Review: Alex Cobb + Aquarelle - Split LP

While Alex Cobb and Aquarelle each contribute just 13 minutes of material to this latest split on Low Point, the gorgeous way in which both halves interact will no doubt compel the listener to many a repeat spin. Little pieces of feedback, guitar, synth chords and bowed strings crackle out of the early stages of Alex Cobb’s “Anamnesis”. Each instrument is handled and played as gently as if it were cast in glass; plucked guitar notes are faint enough to be considered accidental were it not for the gorgeous harmonies they strike up with the surrounding textures, while cello strings just barely receive the necessary friction from the bow to hum into being. A faint veil of static starts to creep in as the 9-minute “The Body is the Mirror” fades up, which starts to send the slightest ripples of disturbance surging through Cobb’s placid drone lakes, but the abrasion is never enough to severely unsettle the state of calm. Two delightful pockets of ambience in all.

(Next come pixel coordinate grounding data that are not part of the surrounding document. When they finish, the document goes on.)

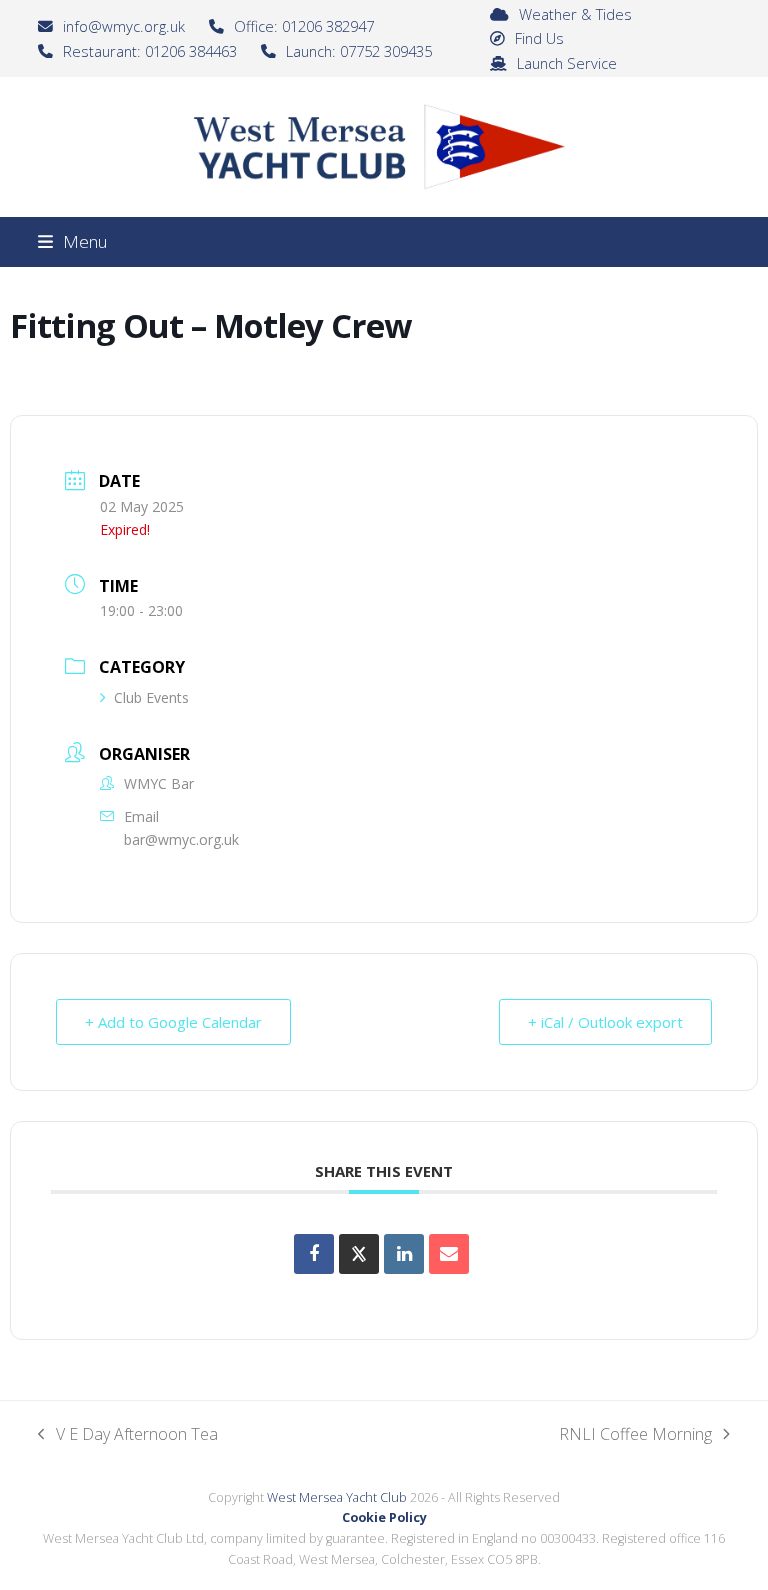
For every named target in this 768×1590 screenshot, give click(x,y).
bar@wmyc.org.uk (181, 839)
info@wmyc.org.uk (124, 26)
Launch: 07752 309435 (359, 51)
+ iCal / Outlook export (605, 1022)
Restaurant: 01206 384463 (150, 51)
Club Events (151, 697)
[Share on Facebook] (314, 1254)
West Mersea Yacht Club (337, 1497)
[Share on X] (359, 1254)
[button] (72, 241)
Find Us (539, 38)
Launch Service (567, 63)
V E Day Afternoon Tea (128, 1435)
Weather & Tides (575, 14)
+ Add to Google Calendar (173, 1022)
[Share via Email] (449, 1254)
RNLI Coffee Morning (635, 1435)
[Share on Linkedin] (404, 1254)
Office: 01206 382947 (304, 26)
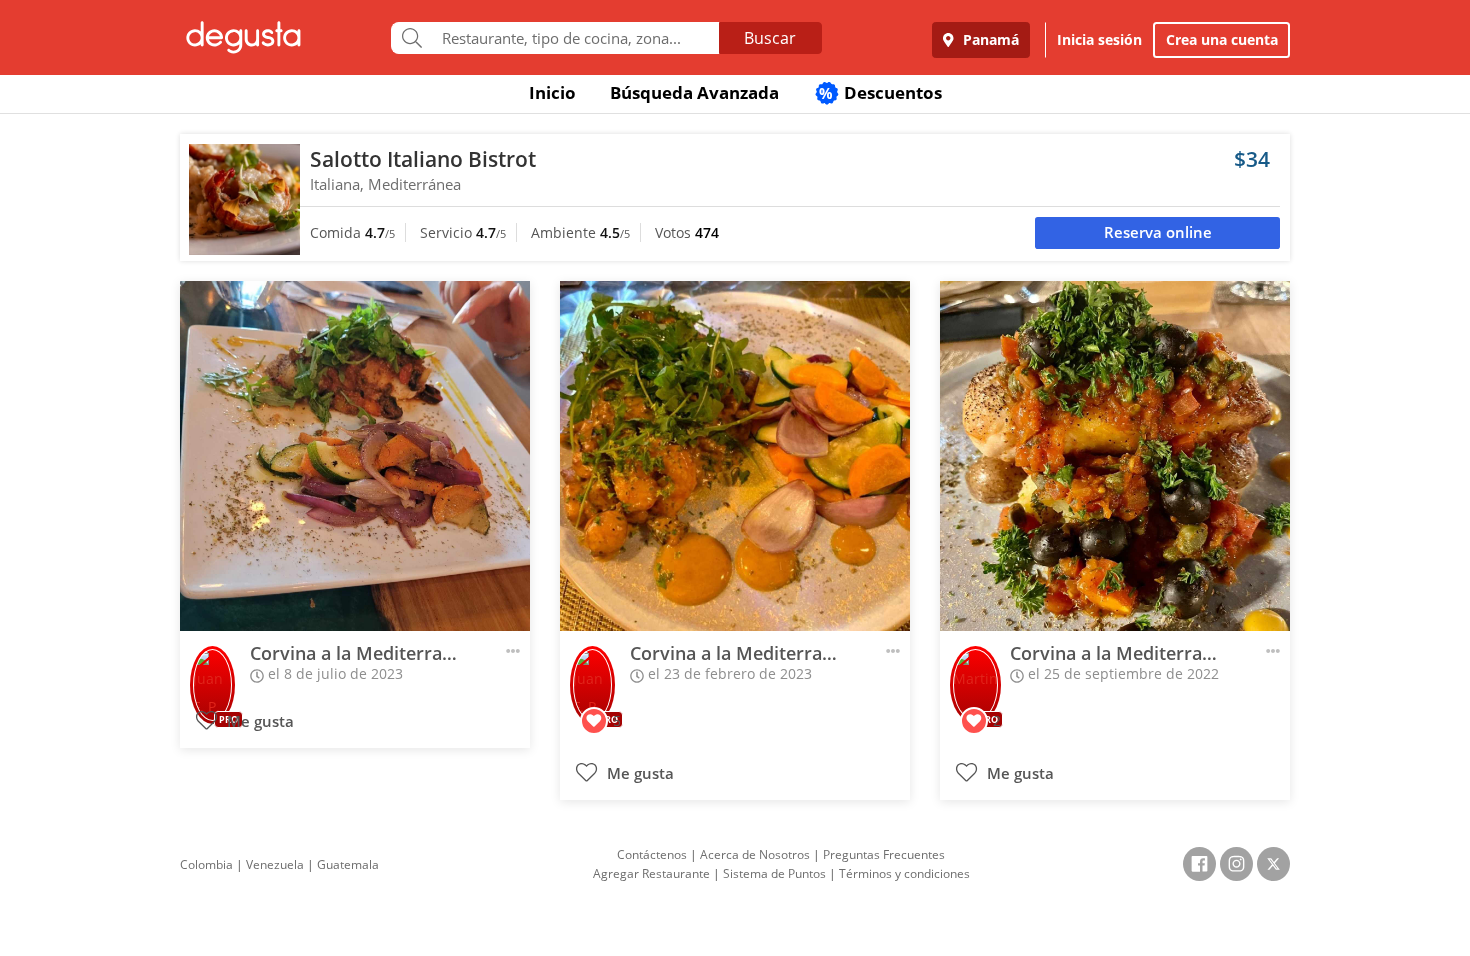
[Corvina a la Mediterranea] (355, 456)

It’s only during Aquarelle’s “A Shifting Visage” that the dusting of noise thickens into its own entity, sprouting suddenly upward in volcanic bursts across the track’s dreamy organ tones. The state of meditation established through Cobb’s side is lifted, with the tiny dips and bumps of volume becoming sharp cuts from all-out noise to engulfing emptiness. Soft piano notes wander between the distortion jets and high-frequency static vapour, applying melody in only the most implicative forms, while the piece’s ever-present textures begin to settle as the skies and horizons on which the more erratic, narrative-driven activity can be imprinted. As mentioned earlier in the review, the transition between both artists works excellently, rising out of Cobb’s serene dreams into Aquarelle’s restless state of awake; and of course, the option is there to reverse the ordering to let the latter’s vibrant contrasts soften into the meditative sleep of the first two tracks.